◆ Zadanie a
Przepisz dokładnie wiersze z listingu, zaczynając od wiersza zawierającego "Locate an element on the screen. Image" i kończąc na wierszu zawierającym "This screenshot has width=957, height=641.". Oba wiersze graniczne należy uwzględnić.

Nie będzie demonstracji rosyjskich kibiców w Warszawie

Obrazek użytkownika foros
Kraj

 Nie będzie demonstracji rosyjskich kibiców w Warszawie - zapowiedziała na specjalnie zwołanej konferencji prezydent stolicy Hanna Gronkiewicz Waltz, przecinając wszelkie na ten temat spekulacje.

Demonstrację w Warszawie pod hasłem "Marsz Wyzwolicieli" rosyjscy kibice zapowiedzieli jeszcze w maju. Wsparły ich w tym rosyjskie władze państwowe ostrzegając Polskę przed zastosowaniem siły wobec obywateli rosyjskich. Demonstracja miała wyruszyć 12 czerwca, w dniu upadku ZSRR. Jak zwykle w tego typu przypadkach bywa demonstranci mieli eksponować symbole pokonanego reżimu, przy okazji długoletniego gnębiciela Polski. Gloryfikacja tych symboli jest wprawdzie w Polsce prawnie zakazana lecz polskie władze z góry uznały, że jeśli zrobią to rosyjscy kibice podczas manifestacji w Warszawie to będzie to podchodzić pod działalność naukową, artystyczną czy kolekcjonerską, w związku z tym nie będzie złamania prawa.
 
Mimo tych wszystkich oczywistości sprawa zaczęła być w polskim społeczeństwie postrzegana jako kontrowersyjna.
 
Na szczęście niepotrzebnie. Na dwa dni przed zapowiedzianym terminem demonstracji prezydent Warszawy, wsparta przez wojewodę mazowieckiego, przecięła wszelkie spekulacje: 
Nie będzie żadnej manifestacji rosyjskiej w Warszawie. Będzie po prostu przemarsz kibiców z biletami pod stadion, podobnie jak wcześniej maszerowali sobie Grecy, a w innych miastach Holendrzy, Duńczycy, Niemcy, Portugalczycy albo we Wrocławiu ci sami Rosjanie czy Czesi.

(Wpisy zbioru danych)
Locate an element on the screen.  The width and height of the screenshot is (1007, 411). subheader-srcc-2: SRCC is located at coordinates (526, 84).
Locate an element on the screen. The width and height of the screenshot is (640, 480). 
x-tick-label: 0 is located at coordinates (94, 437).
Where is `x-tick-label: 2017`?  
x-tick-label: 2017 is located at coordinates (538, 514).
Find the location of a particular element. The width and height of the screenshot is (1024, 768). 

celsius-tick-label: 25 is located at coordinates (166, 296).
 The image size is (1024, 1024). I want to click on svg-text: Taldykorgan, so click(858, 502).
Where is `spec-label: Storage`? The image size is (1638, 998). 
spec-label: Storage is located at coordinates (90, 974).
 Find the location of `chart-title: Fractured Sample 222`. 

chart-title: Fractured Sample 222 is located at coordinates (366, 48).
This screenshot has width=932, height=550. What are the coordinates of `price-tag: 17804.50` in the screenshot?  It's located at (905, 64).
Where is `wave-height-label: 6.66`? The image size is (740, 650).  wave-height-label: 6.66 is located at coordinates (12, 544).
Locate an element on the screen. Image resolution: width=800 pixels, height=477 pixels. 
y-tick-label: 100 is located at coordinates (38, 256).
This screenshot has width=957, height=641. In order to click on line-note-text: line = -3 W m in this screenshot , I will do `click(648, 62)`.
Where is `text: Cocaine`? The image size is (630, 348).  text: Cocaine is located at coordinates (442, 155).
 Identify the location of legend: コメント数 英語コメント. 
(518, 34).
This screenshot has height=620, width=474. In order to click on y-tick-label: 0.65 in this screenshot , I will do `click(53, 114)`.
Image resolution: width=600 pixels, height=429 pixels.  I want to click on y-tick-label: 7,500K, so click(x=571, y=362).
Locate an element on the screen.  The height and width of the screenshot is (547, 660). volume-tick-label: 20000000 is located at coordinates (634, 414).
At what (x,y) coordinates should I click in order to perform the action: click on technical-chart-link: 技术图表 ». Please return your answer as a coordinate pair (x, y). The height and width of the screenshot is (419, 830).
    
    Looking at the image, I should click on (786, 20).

◆ Zadanie b
Odpowiedz na podstawie tekstu o demonstracji rosyjskich kibiców:
(i) Pod jakim hasłem rosyjscy kibice zapowiedzieli demonstrację w Warszawie?
(ii) Którego dnia demonstracja miała wyruszyć?
(iii) Kto wsparł prezydent Warszawy w ogłoszeniu, że manifestacji nie będzie?

◆ Odpowiedź a
Locate an element on the screen. Image resolution: width=800 pixels, height=477 pixels. 
y-tick-label: 100 is located at coordinates (38, 256).
This screenshot has width=957, height=641. In order to click on line-note-text: line = -3 W m in this screenshot , I will do `click(648, 62)`.

◆ Odpowiedź b
(i) Pod hasłem „Marsz Wyzwolicieli”.
(ii) 12 czerwca, w dniu upadku ZSRR.
(iii) Wojewoda mazowiecki.